Met andere woorden: als kleding niet ten behoeve van de vervulling van de dienstbetrekking wordt verstrekt, kom je aan het logovereiste helemaal niet toe. En daarom is een groot logo niet voldoende. De werkgever kreeg ongelijk.
Een schoonheidsprijs verdient de regelgeving over werkkleding echter niet. Een logo met een minimale oppervlakte is een relatief helder criterium, maar door dit arrest van de Hoge Raad kunnen allerlei discussies gaan optreden. Wat te denken van de jas voor een bouwvakker of de representatieve kleding voor een receptionist?
In alle gevallen moet de kleding worden verstrekt „ter behoorlijke vervulling van de dienstbetrekking.” Een logo is niet voldoende.
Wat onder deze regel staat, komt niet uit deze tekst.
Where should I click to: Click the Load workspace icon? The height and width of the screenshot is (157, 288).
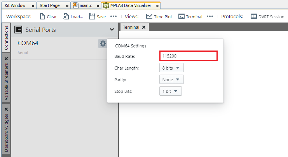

Het lijkt voor werkgevers daarom in ieder geval verstandig om het verstrekken van werkkleding in een reglement of in de arbeidscontracten vast te leggen; dit kan in een discussie duidelijkheid bieden over de functie en het doel van de verstrekte kleding.
Nog lastiger is de gratis trui voor alle medewerkers. Van werkkleding lijkt in dat geval veelal nauwelijks sprake.